Work instruction:
Sort through the data and copy the lines holding the word "Padang".

Records provided:

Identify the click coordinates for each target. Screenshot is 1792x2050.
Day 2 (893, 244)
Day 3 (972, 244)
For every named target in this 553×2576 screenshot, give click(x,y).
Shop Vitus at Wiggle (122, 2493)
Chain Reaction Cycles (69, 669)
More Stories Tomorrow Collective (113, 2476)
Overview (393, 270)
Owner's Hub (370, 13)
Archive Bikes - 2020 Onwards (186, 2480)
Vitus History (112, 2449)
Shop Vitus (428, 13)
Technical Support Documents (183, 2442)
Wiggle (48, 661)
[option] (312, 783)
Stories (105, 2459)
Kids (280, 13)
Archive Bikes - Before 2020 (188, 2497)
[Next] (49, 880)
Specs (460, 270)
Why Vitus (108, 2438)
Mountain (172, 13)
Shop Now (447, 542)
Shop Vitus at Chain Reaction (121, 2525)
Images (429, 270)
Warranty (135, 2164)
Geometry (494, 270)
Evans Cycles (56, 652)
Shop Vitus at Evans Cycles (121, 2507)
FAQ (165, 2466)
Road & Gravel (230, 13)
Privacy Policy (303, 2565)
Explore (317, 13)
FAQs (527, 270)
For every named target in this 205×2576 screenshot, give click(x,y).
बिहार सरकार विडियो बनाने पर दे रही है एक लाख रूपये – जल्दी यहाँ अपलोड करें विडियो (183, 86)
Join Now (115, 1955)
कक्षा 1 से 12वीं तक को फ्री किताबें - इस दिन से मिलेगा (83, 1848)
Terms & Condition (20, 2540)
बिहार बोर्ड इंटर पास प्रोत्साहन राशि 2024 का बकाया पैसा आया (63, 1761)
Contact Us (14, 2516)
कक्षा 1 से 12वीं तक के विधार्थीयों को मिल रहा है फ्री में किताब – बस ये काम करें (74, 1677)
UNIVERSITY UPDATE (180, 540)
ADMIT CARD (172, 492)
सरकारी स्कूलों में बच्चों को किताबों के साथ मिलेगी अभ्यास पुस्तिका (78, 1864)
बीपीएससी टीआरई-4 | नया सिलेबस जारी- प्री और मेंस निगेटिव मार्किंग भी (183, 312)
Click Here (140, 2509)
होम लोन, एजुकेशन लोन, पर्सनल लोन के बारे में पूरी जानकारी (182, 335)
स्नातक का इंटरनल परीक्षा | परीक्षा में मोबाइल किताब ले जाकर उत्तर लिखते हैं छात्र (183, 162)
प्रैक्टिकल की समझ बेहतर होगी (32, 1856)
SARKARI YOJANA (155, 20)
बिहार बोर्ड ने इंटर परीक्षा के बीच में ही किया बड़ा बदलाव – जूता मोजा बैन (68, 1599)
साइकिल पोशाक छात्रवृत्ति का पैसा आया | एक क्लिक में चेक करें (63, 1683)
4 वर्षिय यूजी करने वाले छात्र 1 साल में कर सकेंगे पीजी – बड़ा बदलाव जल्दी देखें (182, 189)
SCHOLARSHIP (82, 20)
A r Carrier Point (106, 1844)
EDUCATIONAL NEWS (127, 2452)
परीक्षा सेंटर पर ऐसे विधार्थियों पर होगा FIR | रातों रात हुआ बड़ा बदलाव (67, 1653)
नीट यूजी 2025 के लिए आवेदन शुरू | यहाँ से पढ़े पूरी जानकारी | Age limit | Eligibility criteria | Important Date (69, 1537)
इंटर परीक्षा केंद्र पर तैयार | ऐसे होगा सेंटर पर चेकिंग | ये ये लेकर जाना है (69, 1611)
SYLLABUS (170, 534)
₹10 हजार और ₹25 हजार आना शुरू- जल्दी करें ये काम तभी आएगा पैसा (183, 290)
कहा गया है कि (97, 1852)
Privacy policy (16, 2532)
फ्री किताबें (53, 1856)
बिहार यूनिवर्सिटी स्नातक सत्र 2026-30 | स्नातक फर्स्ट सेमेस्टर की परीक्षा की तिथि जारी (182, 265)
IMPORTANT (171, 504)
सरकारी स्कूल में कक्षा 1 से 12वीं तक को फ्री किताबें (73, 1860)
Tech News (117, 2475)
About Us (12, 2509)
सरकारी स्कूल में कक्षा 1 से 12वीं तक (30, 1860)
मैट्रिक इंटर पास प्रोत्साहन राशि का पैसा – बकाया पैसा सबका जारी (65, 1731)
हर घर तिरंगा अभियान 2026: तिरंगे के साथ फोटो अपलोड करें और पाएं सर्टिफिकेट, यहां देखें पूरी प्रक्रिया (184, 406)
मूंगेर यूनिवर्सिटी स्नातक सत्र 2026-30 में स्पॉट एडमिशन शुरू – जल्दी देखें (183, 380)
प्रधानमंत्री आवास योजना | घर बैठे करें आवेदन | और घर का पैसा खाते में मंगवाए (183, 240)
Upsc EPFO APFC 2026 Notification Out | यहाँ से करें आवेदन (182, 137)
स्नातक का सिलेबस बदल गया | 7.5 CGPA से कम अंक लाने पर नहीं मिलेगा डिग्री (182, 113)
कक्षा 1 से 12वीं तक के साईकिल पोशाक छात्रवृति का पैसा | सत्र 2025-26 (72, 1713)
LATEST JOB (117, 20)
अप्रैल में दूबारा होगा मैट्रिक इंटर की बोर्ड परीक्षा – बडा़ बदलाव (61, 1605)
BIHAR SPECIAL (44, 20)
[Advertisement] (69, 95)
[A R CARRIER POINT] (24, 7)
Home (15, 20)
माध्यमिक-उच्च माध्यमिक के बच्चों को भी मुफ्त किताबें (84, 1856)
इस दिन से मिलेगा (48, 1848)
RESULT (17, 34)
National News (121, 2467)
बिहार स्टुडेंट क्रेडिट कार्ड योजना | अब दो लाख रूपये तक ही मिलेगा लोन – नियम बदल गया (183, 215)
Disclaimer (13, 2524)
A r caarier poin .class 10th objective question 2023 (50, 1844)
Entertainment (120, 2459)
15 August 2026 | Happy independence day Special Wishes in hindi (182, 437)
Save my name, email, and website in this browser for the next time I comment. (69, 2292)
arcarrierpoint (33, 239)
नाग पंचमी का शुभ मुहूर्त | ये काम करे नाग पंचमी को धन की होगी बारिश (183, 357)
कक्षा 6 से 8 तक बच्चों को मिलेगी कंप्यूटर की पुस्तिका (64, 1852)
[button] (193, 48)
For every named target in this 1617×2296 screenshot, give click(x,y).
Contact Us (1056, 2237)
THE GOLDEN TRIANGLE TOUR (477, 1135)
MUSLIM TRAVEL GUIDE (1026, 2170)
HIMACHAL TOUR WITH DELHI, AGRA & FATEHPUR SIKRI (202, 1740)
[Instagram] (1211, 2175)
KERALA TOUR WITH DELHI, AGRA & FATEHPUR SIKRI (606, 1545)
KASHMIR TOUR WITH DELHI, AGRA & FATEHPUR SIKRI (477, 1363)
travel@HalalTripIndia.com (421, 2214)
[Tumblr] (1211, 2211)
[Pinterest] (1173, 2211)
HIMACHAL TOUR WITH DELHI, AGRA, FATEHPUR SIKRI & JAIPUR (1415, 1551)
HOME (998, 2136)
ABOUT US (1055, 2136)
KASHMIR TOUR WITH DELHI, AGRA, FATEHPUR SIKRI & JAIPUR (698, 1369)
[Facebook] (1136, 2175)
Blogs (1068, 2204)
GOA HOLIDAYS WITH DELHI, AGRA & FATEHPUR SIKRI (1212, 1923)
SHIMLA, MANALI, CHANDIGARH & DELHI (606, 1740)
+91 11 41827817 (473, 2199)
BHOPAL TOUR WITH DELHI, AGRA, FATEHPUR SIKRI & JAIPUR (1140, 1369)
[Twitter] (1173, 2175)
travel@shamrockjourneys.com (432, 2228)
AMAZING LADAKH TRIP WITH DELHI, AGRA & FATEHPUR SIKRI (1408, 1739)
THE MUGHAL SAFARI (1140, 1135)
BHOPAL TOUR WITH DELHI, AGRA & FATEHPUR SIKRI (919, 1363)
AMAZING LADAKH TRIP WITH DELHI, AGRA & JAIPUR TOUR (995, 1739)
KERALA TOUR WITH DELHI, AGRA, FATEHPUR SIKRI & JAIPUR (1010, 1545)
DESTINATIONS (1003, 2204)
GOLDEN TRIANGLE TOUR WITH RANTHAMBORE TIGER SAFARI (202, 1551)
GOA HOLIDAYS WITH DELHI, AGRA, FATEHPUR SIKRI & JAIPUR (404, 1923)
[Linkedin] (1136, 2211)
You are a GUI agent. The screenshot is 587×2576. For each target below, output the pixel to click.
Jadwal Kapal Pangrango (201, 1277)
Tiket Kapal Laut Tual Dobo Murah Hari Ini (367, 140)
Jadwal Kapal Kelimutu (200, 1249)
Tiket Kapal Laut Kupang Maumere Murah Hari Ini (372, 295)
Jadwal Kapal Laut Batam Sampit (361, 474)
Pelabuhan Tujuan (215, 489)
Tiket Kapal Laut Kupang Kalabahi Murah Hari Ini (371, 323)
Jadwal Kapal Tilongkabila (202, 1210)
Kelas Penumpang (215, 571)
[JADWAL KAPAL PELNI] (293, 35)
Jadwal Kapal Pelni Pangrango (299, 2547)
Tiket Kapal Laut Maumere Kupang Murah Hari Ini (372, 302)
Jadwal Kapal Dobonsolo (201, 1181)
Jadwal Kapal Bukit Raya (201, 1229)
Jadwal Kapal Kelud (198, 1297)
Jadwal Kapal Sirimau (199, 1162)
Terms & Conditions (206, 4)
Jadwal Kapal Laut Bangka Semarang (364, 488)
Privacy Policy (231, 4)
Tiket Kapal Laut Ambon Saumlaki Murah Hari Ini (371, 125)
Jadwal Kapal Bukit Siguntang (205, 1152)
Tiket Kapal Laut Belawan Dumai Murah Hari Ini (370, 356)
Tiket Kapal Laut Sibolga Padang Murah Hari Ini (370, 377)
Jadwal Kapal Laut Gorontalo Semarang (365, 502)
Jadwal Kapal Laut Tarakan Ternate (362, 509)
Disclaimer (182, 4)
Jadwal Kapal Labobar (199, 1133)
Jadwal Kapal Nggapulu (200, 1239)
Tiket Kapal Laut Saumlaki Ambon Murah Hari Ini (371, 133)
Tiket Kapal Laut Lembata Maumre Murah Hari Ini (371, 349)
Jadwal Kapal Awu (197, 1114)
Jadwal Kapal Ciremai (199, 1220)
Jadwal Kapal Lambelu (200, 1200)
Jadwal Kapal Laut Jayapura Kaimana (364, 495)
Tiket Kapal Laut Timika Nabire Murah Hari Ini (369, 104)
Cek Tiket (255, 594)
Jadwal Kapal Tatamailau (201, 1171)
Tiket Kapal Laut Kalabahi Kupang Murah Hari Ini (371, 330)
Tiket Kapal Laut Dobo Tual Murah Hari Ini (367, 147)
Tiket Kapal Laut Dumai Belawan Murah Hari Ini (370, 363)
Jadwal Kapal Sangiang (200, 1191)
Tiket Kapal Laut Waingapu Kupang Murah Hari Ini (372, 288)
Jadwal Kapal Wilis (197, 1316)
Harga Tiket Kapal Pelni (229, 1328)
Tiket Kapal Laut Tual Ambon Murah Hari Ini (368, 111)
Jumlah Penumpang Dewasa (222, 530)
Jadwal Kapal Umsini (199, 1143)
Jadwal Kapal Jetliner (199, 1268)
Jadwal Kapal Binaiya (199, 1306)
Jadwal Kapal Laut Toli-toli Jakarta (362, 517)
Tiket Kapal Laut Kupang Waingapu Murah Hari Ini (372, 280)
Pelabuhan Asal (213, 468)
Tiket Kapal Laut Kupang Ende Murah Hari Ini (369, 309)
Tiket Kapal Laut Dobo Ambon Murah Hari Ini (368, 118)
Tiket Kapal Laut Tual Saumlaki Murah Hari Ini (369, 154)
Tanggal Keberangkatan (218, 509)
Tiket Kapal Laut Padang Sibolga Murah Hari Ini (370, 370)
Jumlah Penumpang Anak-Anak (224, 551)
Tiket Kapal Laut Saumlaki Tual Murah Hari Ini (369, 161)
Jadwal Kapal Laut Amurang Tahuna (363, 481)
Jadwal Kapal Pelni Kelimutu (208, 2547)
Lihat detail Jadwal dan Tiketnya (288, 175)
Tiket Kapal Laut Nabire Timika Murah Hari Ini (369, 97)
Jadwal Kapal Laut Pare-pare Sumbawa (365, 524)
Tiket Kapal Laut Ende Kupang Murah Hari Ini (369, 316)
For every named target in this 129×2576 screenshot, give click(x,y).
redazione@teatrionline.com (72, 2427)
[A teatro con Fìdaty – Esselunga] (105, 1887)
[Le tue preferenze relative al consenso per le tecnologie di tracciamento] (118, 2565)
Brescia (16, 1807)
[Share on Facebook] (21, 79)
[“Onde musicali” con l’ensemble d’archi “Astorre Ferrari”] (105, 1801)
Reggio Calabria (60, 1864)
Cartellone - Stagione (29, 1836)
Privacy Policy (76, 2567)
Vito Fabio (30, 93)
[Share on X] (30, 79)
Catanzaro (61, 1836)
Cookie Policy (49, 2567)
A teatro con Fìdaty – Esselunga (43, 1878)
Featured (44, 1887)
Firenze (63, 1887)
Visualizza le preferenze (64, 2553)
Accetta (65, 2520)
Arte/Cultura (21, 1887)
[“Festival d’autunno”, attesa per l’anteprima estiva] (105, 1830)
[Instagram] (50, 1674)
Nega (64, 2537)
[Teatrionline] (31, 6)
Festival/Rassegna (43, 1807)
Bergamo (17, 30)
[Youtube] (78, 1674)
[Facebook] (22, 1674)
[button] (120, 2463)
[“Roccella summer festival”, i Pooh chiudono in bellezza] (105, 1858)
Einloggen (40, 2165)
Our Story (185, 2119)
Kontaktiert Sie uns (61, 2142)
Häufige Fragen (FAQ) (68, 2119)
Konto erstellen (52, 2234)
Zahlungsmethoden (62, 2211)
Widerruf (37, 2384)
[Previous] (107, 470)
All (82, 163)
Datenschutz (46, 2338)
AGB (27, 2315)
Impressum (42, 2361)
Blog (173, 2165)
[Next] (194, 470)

Result:
Tiket Kapal Laut Sibolga Padang Murah Hari Ini (370, 377)
Tiket Kapal Laut Padang Sibolga Murah Hari Ini (370, 370)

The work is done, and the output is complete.